A 3-year-old male with prenatal exposure to ZIKV, confirmed by real-time polymerase chain reaction testing during the second trimester of pregnancy, was evaluated due to visual loss. Physical examination was remarkable for unilateral MGDA. Neuroimaging showed a base of skull encephalocele through the floor of the sella and callosal dysgenesis.


This is the first report to suggest an association between prenatal ZIKV exposure and MGDA. Prenatal ZIKV exposure may be associated to a wider pathologic spectrum than previously reported.


Morning glory disc anomaly (MGDA) is a rare congenital anomaly of the optic disc and peripapillary retina [1, 2]. The prevalence of MGDA has been estimated to be approximately 2.6/100,000 [3]. Characteristic findings include an enlarged optic disc with a central funnel-shaped excavation, a hypopigmented central tuft of glial tissue, peripapillary chorioretinal atrophy, and radial spoke-like vascular pattern [1, 2, 4, 5]. MGDA is sporadic, exhibits female predominance, and is typically unilateral [1, 4, 6, 7]. MGDA has also been associated with midline craniofacial defects [1, 6]. Central visual acuity may be normal or decreased, depending on the extent of the disease [7].
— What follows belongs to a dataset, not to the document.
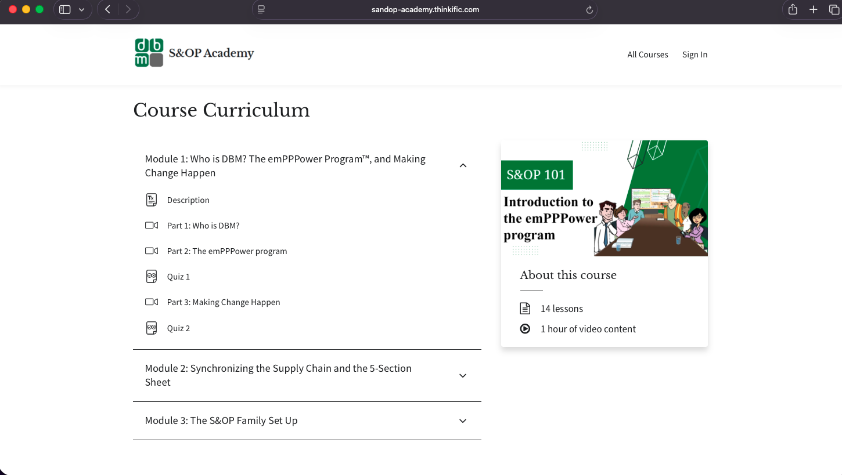Expand Module 3: The S&OP Family Set Up
Image resolution: width=842 pixels, height=475 pixels.
click(x=463, y=420)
The Zika virus (ZIKV) is a single-stranded RNA arbovirus that developed into a global health concern during 2016 and affected approximately 1.5 million people in South and Central America [8, 9]. The virus is mainly transmitted by the Aedes aegypti mosquito [8, 9]. However, vertical transmission has also been described [10]. The exposure to ZIKV during pregnancy has been associated to a wide variety of birth defects, including the congenital Zika syndrome (CZS) [10]. CZS is characterized by microcephaly, intracranial calcifications, decrease brain volume, ocular defects, congenital contractures, and hypertonia soon after birth [10, 11]. Reported ophthalmologic manifestations include congenital cataracts, congenital glaucoma, lens subluxation, iris coloboma, microphthalmia, chorioretinal atrophy, pigment mottling, optic nerve anomalies, retinal vessels attenuation, and strabismus [9, 12,13,14,15,16,17,18]. Intracranial and intraocular anomalies may be present symmetrically or asymmetrically.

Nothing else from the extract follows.